Des Alwi kemudian membantu keluarga Sumitro menyeberang ke Singapura. Selain karena sama-sama aktivis Partai Sosialis Indonesia, dia senasib karena juga dicari-cari aparat keamanan ( “ Sepotong Mimpi Anak Pelarian”, Tempo 29 Juni 2009 https://soedoetpandang.wordpress.com/2013/10/03/sepotong-mimpi-anak-pelarian/). Des Alwi memang karib dengan Benigno “Ninoy” Aquino, dan istrinya  Cory Aquino, Sebetulnya juga kemudian dengan  Gregorio Honasan dan Fidel Ramos. Ketika hidup dalam pengasingan akibat dituding terlibat PRRI/Permesta, Ninoy dan Cory menawarkan Des Alwi agar tinggal di Maniala, 1958 (http://www.intelijen.co.id/des-alwi-sutradara-dan-aktor-perjuangan-ri/)

Carlos Garcia, Felixberto  Serrano, Jesus Vargas

Pada Maret 1958 Presiden Filipina waktu Carlos Polistico Garcia (memerintah sejak 17 Maret 1957 hingga 30 Desember 1961)  melukiskan pemberontakan sebagai masalah dalam negeri Indonesia.  Hal yang sama juga diungkapkan Menteri Luar Negeri Felixberto Serrano , namun dia juga menyebutkan bahwa Indonesia bebas mengubah bentuk pemerintahannya. Secara bersayap itu berarti bahwa jalan yang dilakukan PRRI bisa dibenarkan.  Konsul Filipina di Manado diberitakan bersimpati kepada gerakan Permesta diperintahkan tetap di posnya dan memberikan laporan secara obyektif ke Manila.  Bahkan Presiden Garcia pada Mei 1958 membenarkan bahwa beberapa petualang Filipina yang tinggal di Kalimantan bertempur bersama kaum pemberontak. Anehnya pernyataan ini kemudian seperti dibantah oleh Serrano. Carlos Garcis juga mengeluarkan pernyataan pada Februari 1958 bahwa wakil-wakil kaum pemberontak termasuk Sumual dan Des Alwi datang ke Filipina dengan maksud damai (Pikiran Rakjat, 22 Februari 1958).

Garcia  seorang anti komunis tulen. Pada masa pemerintahannya Filipina mengeluarkan peraturan yang menyebutkan komunis dilarang di negeri itu.  Setelah banyak diskusi, baik resmi maupun umum, Kongres Filipina, akhirnya, menyetujui RUU melarang Partai Komunis Filipina.   Presiden Carlos P. Garcia menandatangani RUU menjadi undang-undang mengatakan sebagai Undang-Undang Republik Nomor 1700  pada  19 Juni 1957.
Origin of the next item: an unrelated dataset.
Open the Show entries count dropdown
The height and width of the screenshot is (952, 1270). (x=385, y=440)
Dalam buku Cold Wars : South East Asia yang ditulis oleh Malcom H. Murfett,  Garcia ini tidak mau mengakui Uni Soviet, mau pun RRC padahal kedua negara ini dulunya mengakui Filipina.  Uni Soviet mau pun RRC kemudian menuding Filipina sebagai bonekanya AS.  Sejarawan lainnya Drooglever menyebutkan bahwa Garcia dan Presiden Taiwan Tsiang Kai  Sek melihat bahwa keberhasilan paar pemberontak  adalah obat satu-satunya melawan komunisme.

Garcia sebelum menjabat menjadi Presiden adalah wakil Presiden dari Ramon Del Fierro Magsaysay.  Keduanya memang satu kubu, kelompok nasionalis.  Namun gaya kepemimpinan mereka berebda. Magsaysay orangnya spontan, sementara Garcia lebih sabar, kalem.  Magsaysay adalah tokoh muda yang melejit bagaikan meteor, sementara Garcia meniti karir politik selangkah demi selangkah, mulai dari anggota Kongres, Gubernur, Wakil Presiden hingga akhirnya Presiden.
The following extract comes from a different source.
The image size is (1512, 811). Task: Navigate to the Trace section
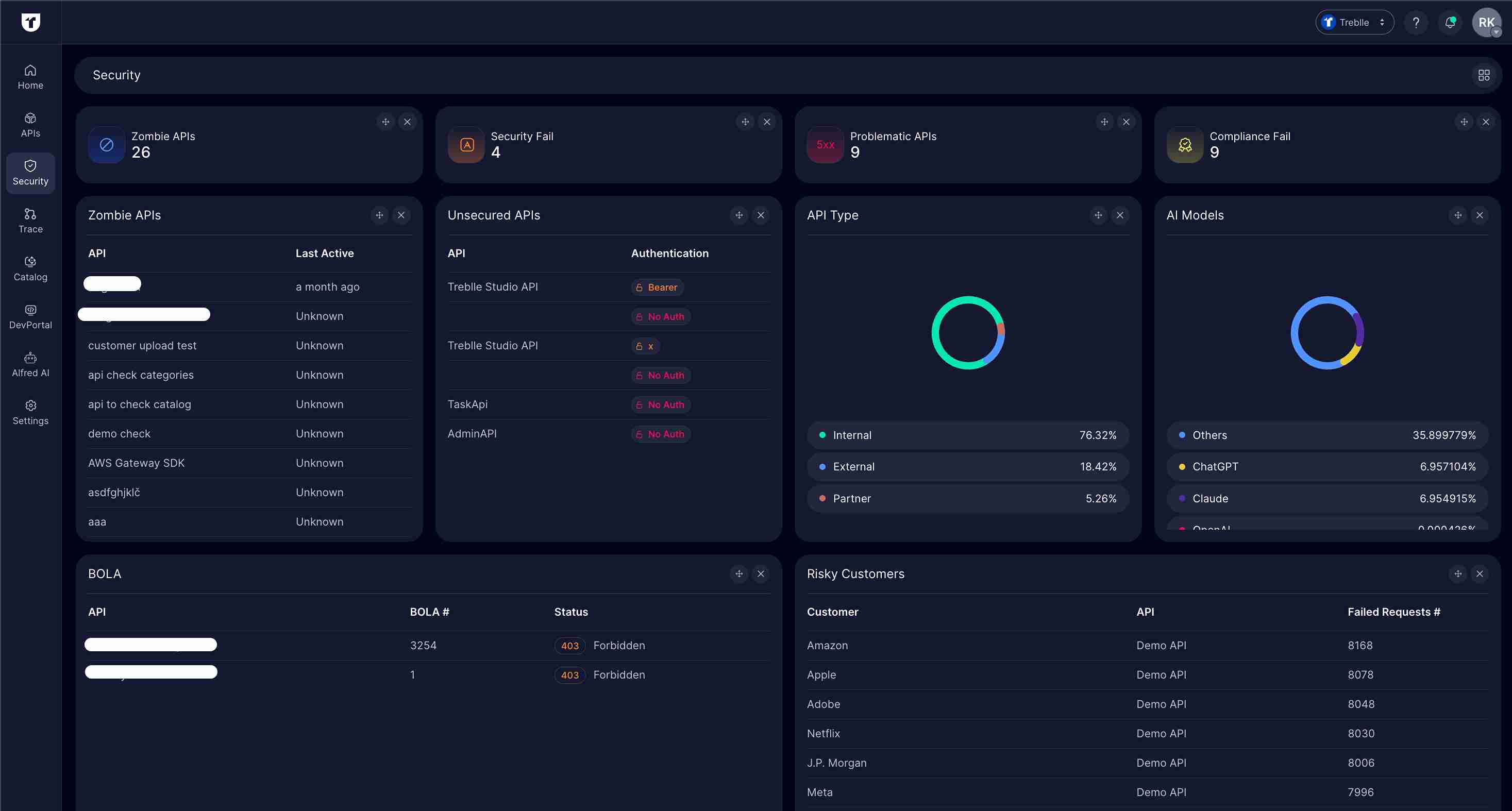[30, 219]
Sejarawan Indonesianis lainnya dari Amerika Audrey Kahin dan George McTurnan Kahin  dalam bukunya  Subversion as Foreign Policy : The secret Eisenhower and  Dulles Debacle in Indonesia, 1997 (hal 188) juga mengungkapkan bahwa Benigno (Ninoy) Aquino ini membuka  Hacienda Luisita milik keluarganya di Tralac, sebagai kamp pelatihan bagi para pemberontak. Ninoy mengeluarkan pernyataan bahwa dia juga menyiapkan jaringan radio untuk kontak pemberontak dengan pengikutnya di Sulawesi Utara.  Achmad Husein sendiri mengakui peranan penting  Ninoy  membawa senjata dari Taiwan. Awal Februari 1958 Garcia memerintahkan Ninoy dan dua tehnisi dari radio dari Filipina ke Manado untuk mendirikan transmitter radio.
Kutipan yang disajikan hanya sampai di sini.